═══ EXTRAIT DU TEXTE ═══

Le mois d’avril 2015 fut un mois de réussite pour le réseau MIHARI. Cinq Aires Marines Protégées (AMP) à gestion communautaire au niveau du réseau ont finalement obtenu leurs décrets de protection définitive après plusieurs années d’attente. Ces nouvelles AMP couvrent des zones à forte importance pour la biodiversité marine ainsi que pour des communautés de pêcheurs traditionnels comprenant Velondriake et Soariake dans le sud-ouest de Madagascar, Ankarea et Ankivonjy dans le nord-ouest, et Ambodivahibe dans le nord.
Ces AMP peuvent être considérées comme les témoins vivants d’un long processus pour l’intégration des communautés locales dans la gestion des ressources naturelles et l’expansion du système des aires protégées à Madagascar. Par ailleurs, elles ont fortement contribué à la réalisation de la Vision Durban en 2003 qui consistait à augmenter la surface des aires protégées du pays de 1.7 millions hectares à 6 millions d’hectares.

═══

• CONSIGNE
Selon le texte sur les aires marines protégées de Madagascar, pourquoi avril 2015 a-t-il été un mois de réussite pour le réseau MIHARI ? Répondez en une à trois phrases.

═══ DONNÉES FOURNIES ═══

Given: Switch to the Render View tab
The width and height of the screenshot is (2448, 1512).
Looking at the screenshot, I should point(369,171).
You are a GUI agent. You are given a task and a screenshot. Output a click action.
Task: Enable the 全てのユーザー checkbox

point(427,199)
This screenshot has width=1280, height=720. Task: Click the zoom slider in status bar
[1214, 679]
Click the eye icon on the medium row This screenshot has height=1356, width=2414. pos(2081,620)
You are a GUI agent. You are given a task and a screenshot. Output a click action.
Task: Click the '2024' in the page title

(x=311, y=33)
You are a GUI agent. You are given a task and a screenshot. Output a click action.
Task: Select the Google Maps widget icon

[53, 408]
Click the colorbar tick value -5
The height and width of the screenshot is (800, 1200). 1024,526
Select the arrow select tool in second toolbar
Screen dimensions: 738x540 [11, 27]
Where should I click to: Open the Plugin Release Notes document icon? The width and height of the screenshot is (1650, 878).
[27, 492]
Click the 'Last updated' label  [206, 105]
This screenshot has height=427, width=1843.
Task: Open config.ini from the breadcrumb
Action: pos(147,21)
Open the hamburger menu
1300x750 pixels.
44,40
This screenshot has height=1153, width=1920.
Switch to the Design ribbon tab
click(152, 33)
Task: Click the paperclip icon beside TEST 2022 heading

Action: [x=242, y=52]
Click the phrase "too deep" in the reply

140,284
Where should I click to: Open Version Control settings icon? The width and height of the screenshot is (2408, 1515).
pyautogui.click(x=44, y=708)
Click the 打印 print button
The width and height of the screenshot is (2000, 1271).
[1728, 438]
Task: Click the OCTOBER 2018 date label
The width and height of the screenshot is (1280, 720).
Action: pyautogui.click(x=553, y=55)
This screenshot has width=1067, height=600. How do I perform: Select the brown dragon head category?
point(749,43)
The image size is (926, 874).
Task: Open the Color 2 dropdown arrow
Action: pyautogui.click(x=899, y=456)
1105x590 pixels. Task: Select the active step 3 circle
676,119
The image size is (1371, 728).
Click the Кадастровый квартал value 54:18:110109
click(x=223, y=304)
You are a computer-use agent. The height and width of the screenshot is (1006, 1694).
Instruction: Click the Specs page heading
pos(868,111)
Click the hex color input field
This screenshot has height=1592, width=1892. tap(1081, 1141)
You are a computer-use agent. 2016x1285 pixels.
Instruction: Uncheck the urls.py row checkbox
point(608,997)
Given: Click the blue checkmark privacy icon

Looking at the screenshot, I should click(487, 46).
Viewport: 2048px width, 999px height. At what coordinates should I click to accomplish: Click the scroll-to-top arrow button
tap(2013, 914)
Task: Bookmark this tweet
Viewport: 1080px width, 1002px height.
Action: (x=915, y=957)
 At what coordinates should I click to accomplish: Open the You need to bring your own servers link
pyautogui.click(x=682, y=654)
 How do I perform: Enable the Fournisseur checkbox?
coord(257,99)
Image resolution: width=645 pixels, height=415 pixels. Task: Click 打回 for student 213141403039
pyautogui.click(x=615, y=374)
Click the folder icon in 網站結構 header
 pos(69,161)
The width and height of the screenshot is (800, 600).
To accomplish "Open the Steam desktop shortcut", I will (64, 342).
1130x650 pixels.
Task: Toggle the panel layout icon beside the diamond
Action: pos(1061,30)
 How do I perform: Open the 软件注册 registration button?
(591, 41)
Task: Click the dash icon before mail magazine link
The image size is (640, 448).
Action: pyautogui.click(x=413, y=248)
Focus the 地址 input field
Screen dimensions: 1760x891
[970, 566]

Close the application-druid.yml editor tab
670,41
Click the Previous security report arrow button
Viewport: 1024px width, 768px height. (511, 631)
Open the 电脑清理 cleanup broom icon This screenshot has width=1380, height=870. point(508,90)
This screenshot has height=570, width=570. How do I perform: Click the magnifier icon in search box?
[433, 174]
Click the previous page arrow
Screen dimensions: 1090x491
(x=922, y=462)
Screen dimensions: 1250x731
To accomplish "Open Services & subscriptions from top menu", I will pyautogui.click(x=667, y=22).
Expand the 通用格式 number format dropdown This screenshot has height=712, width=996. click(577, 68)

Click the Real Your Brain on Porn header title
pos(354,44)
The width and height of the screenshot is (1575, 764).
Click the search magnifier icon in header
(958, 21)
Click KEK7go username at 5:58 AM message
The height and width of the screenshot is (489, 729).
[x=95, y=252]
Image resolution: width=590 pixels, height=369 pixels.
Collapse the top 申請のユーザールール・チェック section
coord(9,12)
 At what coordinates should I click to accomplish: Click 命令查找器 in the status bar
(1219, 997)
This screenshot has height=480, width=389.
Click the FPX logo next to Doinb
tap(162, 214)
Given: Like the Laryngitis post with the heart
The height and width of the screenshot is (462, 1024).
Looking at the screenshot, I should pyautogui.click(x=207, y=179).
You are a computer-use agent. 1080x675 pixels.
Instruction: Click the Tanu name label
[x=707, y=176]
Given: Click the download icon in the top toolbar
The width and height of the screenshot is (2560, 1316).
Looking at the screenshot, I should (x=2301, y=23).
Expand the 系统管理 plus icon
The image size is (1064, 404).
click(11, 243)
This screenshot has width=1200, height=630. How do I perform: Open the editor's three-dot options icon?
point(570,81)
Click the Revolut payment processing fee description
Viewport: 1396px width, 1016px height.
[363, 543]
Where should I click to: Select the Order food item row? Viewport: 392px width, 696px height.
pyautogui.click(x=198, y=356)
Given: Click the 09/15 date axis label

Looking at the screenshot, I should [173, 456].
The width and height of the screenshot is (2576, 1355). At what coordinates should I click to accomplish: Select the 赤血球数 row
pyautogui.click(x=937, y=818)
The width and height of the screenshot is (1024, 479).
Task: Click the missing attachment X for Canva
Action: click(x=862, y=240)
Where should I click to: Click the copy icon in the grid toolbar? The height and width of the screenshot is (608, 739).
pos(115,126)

═══

• RÉPONSE ATTENDUE
Avril 2015 a été un mois de réussite pour le réseau MIHARI parce que cinq aires marines protégées à gestion communautaire du réseau ont enfin obtenu leurs décrets de protection définitive, après plusieurs années d'attente. Ces aires sont Velondriake et Soariake dans le sud-ouest de Madagascar, Ankarea et Ankivonjy dans le nord-ouest, et Ambodivahibe dans le nord.